Please reproduce the listing below with "sparkline" swapped for "trendline", leaving everything else unchanged.

(Stored items)
▬▬▬
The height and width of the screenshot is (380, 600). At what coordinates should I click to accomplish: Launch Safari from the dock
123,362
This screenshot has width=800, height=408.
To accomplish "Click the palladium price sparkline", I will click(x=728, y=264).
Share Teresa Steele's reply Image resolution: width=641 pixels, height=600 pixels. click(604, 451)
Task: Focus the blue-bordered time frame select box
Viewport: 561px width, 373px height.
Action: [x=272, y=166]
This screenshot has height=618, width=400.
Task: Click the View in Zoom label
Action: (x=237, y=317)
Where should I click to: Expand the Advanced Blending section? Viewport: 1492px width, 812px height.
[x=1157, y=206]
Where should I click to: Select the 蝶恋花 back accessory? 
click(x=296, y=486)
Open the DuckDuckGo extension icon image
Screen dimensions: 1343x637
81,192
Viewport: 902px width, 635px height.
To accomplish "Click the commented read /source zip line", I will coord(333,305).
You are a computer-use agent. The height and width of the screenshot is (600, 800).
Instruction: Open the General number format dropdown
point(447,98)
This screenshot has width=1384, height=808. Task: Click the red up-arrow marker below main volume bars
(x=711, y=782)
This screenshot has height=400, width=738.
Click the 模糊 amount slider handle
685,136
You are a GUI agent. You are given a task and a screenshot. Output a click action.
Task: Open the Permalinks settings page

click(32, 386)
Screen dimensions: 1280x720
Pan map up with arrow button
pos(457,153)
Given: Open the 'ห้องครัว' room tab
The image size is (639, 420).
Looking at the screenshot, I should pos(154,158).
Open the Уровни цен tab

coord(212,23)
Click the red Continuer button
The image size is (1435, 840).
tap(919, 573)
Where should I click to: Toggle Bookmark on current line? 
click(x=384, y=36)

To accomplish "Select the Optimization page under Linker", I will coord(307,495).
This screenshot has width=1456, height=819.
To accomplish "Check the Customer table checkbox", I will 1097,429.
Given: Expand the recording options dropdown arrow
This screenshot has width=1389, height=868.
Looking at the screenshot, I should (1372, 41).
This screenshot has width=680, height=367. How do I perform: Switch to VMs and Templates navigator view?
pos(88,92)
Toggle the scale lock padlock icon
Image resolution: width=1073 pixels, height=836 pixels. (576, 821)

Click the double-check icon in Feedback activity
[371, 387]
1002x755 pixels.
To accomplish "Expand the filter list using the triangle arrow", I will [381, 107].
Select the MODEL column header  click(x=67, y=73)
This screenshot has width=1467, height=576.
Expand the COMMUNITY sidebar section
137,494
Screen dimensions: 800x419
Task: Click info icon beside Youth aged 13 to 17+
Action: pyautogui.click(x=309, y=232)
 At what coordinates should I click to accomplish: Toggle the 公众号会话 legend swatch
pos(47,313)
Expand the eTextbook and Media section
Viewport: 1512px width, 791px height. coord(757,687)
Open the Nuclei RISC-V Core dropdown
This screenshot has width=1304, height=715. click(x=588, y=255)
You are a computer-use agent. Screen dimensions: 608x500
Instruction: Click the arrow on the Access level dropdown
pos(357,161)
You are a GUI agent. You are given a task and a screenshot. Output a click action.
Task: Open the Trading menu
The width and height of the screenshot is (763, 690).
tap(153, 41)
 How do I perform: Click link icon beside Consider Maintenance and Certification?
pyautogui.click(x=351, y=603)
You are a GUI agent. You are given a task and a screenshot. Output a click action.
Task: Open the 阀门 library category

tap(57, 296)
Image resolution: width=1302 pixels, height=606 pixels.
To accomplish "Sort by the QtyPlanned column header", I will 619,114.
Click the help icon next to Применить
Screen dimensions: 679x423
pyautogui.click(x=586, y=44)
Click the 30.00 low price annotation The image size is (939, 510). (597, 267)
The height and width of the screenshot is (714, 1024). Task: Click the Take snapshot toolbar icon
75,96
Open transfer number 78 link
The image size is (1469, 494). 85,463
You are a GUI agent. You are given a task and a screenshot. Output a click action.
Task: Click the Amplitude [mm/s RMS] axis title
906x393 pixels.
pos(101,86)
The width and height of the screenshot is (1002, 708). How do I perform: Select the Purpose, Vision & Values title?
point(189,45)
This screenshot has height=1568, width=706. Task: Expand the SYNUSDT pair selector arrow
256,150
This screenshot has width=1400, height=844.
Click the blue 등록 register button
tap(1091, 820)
▬▬▬
- _Complete output_
The height and width of the screenshot is (380, 600). At what coordinates should I click to accomplish: Launch Safari from the dock
123,362
This screenshot has width=800, height=408.
To accomplish "Click the palladium price trendline", I will click(x=728, y=264).
Share Teresa Steele's reply Image resolution: width=641 pixels, height=600 pixels. click(604, 451)
Task: Focus the blue-bordered time frame select box
Viewport: 561px width, 373px height.
Action: [x=272, y=166]
This screenshot has height=618, width=400.
Task: Click the View in Zoom label
Action: (x=237, y=317)
Where should I click to: Expand the Advanced Blending section? Viewport: 1492px width, 812px height.
[x=1157, y=206]
Where should I click to: Select the 蝶恋花 back accessory? 
click(x=296, y=486)
Open the DuckDuckGo extension icon image
Screen dimensions: 1343x637
81,192
Viewport: 902px width, 635px height.
To accomplish "Click the commented read /source zip line", I will coord(333,305).
You are a computer-use agent. The height and width of the screenshot is (600, 800).
Instruction: Open the General number format dropdown
point(447,98)
This screenshot has width=1384, height=808. Task: Click the red up-arrow marker below main volume bars
(x=711, y=782)
This screenshot has height=400, width=738.
Click the 模糊 amount slider handle
685,136
You are a GUI agent. You are given a task and a screenshot. Output a click action.
Task: Open the Permalinks settings page

click(32, 386)
Screen dimensions: 1280x720
Pan map up with arrow button
pos(457,153)
Given: Open the 'ห้องครัว' room tab
The image size is (639, 420).
Looking at the screenshot, I should pos(154,158).
Open the Уровни цен tab

coord(212,23)
Click the red Continuer button
The image size is (1435, 840).
tap(919, 573)
Where should I click to: Toggle Bookmark on current line? 
click(x=384, y=36)

To accomplish "Select the Optimization page under Linker", I will coord(307,495).
This screenshot has width=1456, height=819.
To accomplish "Check the Customer table checkbox", I will 1097,429.
Given: Expand the recording options dropdown arrow
This screenshot has width=1389, height=868.
Looking at the screenshot, I should (1372, 41).
This screenshot has width=680, height=367. How do I perform: Switch to VMs and Templates navigator view?
pos(88,92)
Toggle the scale lock padlock icon
Image resolution: width=1073 pixels, height=836 pixels. (576, 821)

Click the double-check icon in Feedback activity
[371, 387]
1002x755 pixels.
To accomplish "Expand the filter list using the triangle arrow", I will [381, 107].
Select the MODEL column header  click(x=67, y=73)
This screenshot has width=1467, height=576.
Expand the COMMUNITY sidebar section
137,494
Screen dimensions: 800x419
Task: Click info icon beside Youth aged 13 to 17+
Action: pyautogui.click(x=309, y=232)
 At what coordinates should I click to accomplish: Toggle the 公众号会话 legend swatch
pos(47,313)
Expand the eTextbook and Media section
Viewport: 1512px width, 791px height. coord(757,687)
Open the Nuclei RISC-V Core dropdown
This screenshot has width=1304, height=715. click(x=588, y=255)
You are a computer-use agent. Screen dimensions: 608x500
Instruction: Click the arrow on the Access level dropdown
pos(357,161)
You are a GUI agent. You are given a task and a screenshot. Output a click action.
Task: Open the Trading menu
The width and height of the screenshot is (763, 690).
tap(153, 41)
 How do I perform: Click link icon beside Consider Maintenance and Certification?
pyautogui.click(x=351, y=603)
You are a GUI agent. You are given a task and a screenshot. Output a click action.
Task: Open the 阀门 library category

tap(57, 296)
Image resolution: width=1302 pixels, height=606 pixels.
To accomplish "Sort by the QtyPlanned column header", I will 619,114.
Click the help icon next to Применить
Screen dimensions: 679x423
pyautogui.click(x=586, y=44)
Click the 30.00 low price annotation The image size is (939, 510). (597, 267)
The height and width of the screenshot is (714, 1024). Task: Click the Take snapshot toolbar icon
75,96
Open transfer number 78 link
The image size is (1469, 494). 85,463
You are a GUI agent. You are given a task and a screenshot. Output a click action.
Task: Click the Amplitude [mm/s RMS] axis title
906x393 pixels.
pos(101,86)
The width and height of the screenshot is (1002, 708). How do I perform: Select the Purpose, Vision & Values title?
point(189,45)
This screenshot has height=1568, width=706. Task: Expand the SYNUSDT pair selector arrow
256,150
This screenshot has width=1400, height=844.
Click the blue 등록 register button
tap(1091, 820)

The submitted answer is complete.